= TO DO =
Below are entries; copy exactly, and only, the lines from the one containing "You are a computer-use agent." through their final line, leaving out pictures.

------------

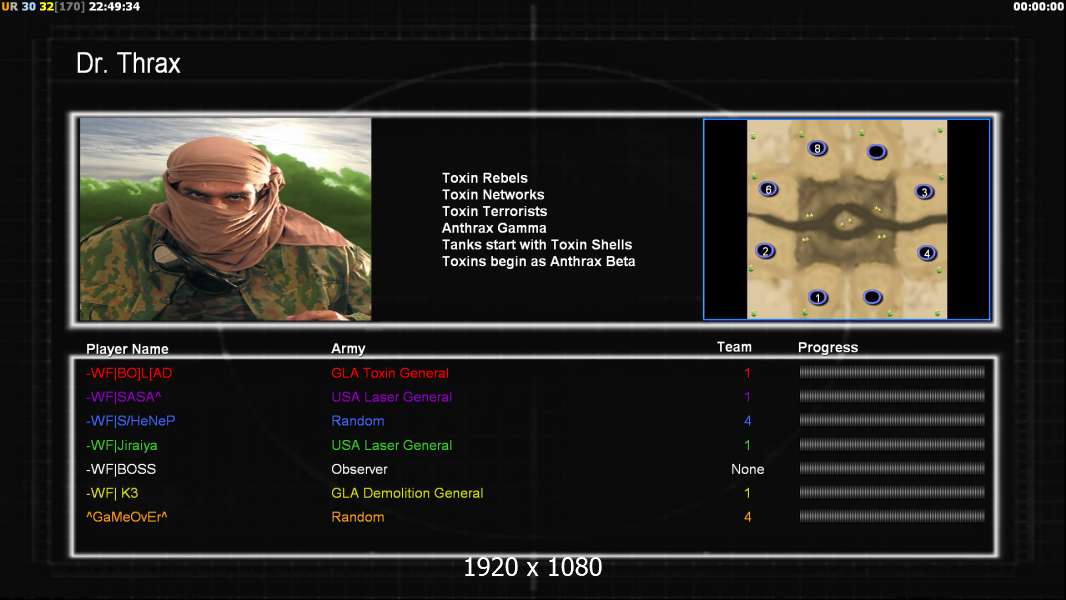The image size is (1066, 600).
Task: Click the progress bar for ^GaMeOvEr^
Action: (x=892, y=516)
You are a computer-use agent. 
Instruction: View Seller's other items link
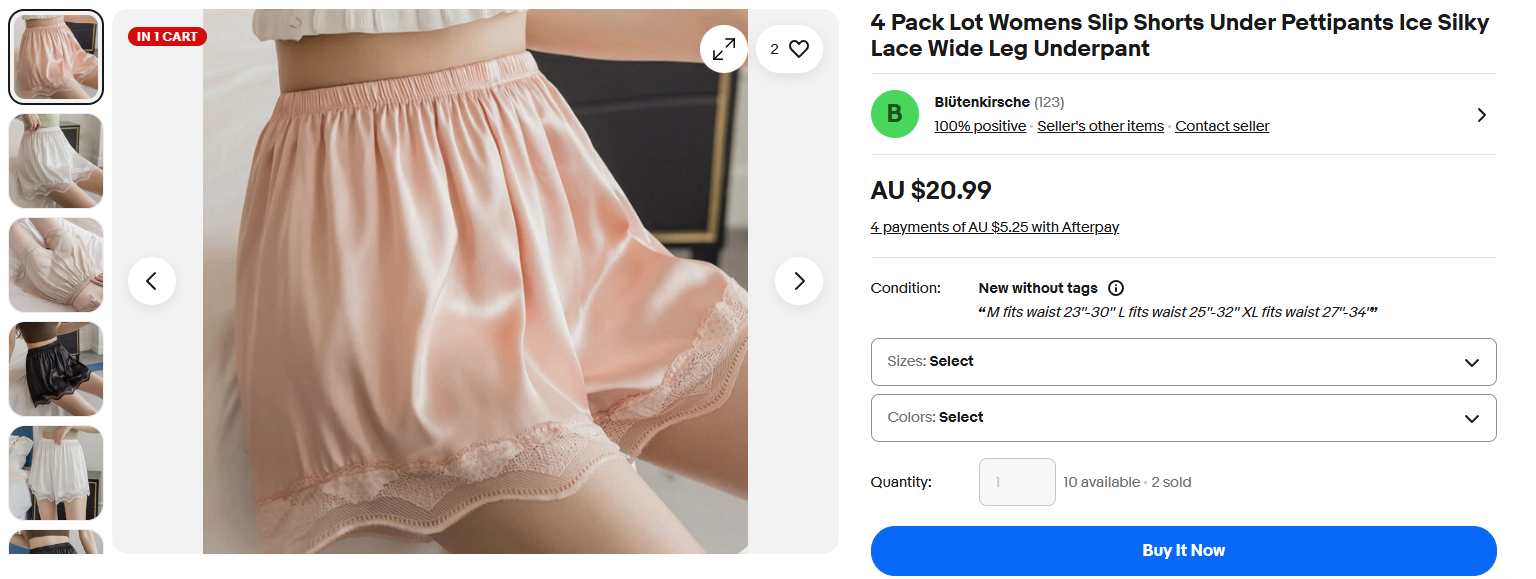coord(1100,126)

------------

= RESPONSE AREA =
You are a computer-use agent. 
Instruction: View Seller's other items link
coord(1100,126)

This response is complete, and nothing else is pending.